An overall injury severity score was calculated by adding a weighted score from each category, allowing patients to be stratified into surgical and nonsurgical treatment groups. Modifiers to determining appropriate selection for operative treatment include the systemic injury load and the physiologic status of the polytraumatized patient, the status of the soft tissues, and the expected time to mobility. An algorithm was also developed to determine the recommended operative technique based on the previously outlined injury characteristics.

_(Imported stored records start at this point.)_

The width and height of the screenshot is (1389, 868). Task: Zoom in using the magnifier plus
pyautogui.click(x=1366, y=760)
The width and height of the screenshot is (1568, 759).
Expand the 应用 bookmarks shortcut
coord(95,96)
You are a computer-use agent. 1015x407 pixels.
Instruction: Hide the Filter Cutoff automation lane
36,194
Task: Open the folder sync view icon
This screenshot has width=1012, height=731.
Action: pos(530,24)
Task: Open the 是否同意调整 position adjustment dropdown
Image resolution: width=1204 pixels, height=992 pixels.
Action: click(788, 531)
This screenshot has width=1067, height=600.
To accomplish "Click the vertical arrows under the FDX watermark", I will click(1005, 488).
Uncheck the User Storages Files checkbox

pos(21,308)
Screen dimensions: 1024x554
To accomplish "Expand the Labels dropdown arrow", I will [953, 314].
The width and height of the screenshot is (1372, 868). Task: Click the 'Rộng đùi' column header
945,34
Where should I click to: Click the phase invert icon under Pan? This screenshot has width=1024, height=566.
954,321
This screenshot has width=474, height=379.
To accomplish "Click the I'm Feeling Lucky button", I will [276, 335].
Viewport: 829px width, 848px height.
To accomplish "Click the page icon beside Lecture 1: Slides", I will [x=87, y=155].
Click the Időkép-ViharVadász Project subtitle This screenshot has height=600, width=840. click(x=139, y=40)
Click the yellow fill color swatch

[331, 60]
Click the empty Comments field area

Based on the collaboration of an international group of spine and pelvis trauma surgeons, a recently revised AO sacral fracture classification has focused on categorizing sacral fractures based on issues pertaining to treatment and prognosis. The morphologic aspect of the classification primarily focuses on the extent and pattern of instability. It is a hierarchical system progressing from least to most unstable:

• Type A, lower sacrococcygeal injuries: No impact on posterior pelvic or spinopelvic instability

• Type B, posterior pelvic injuries: Minimal to no impact on spinopelvic stability

• Type C, spinopelvic injuries: Spinopelvic instability

Type A fractures are either inconsequential injuries or occur below the SI joint and therefore result in neither posterior pelvic nor spinopelvic instability. Type B fractures are vertical fracture patterns that result in posterior pelvic instability only. Type C injuries either involve the S1 superior facet or are complex sacral U fracture variants or bilateral vertical fractures that result in posterior pelvic and spinopelvic instability. Within each type there are three to four subtypes, categorized based on worsening potential prognosis or greater likelihood of operative intervention due to greater risk of neurologic deficit or of instability ( Tables 38.6 and 38.7 ; Fig. 38.33 ).

Table 38.6

Type B: Posterior Pelvic Injuries

Definition
Unilateral longitudinal sacral fractures Primary impact is on posterior pelvic stability Minimal to no impact on spinopelvic stability (except B4 injuries extending in facet) Framework is variation of Denis zones I–III injuries Usually treated with SI screw fixation
Type	Description
B1	Central fracture that involves spinal canal but with primarily longitudinal fracture pattern Longitudinal injuries only; rare type of Denis zone III injuries Does not have the same impact on spinopelvic stability nor same propensity for cauda equina injury as transverse fractures involving canal
B2	Transalar fracture: does not involve foramina or spinal canal Denis zone I injury ≈5% chance of neurologic injury
B3	Transforaminal fracture: involves foramina but not spinal canal Denis zone II injury ≈25% chance of neurologic injury
B4	Any unilateral B subtype that involves fracture of ipsilateral L5–S1 facet joint May impact spinopelvic stability (Isler), thus potentially most unstable of B subtypes

SI, Sacroiliac.

Table 38.7

Type C: Spinopelvic Injuries

Definition
Injuries resulting in spinopelvic instability
Type	Description
C1	Nondisplaced sacral U-type fracture Commonly seen as low-energy insufficiency fracture
C2	Bilateral type B injuries without transverse fracture More unstable and higher likelihood of neurologic injury than C1 but lower than C3
C3	Displaced sacral U-type sacral fracture Worst comminution on instability and likelihood of neurologic injury Displaced transverse sacral fracture = canal compromise

Importantly, the type B category, which classifies the vertical sacral fractures in increasing order of severity, departs from the convention used by Denis and coauthors by classifying vertical fractures medial to the foramina (central sacral fractures) as the least severe (B1), followed by alar fractures entirely lateral to the foramina (B2), followed by fractures which involve the foramina (B3). This was based on both objective data and expert opinion that when considering vertical fracture patterns only, and not complex multiplanar sacral fractures that do not constitute type B fractures in the AO classification, fractures medial to the foramina have the lowest likelihood of neurologic injury and are likely the most stable.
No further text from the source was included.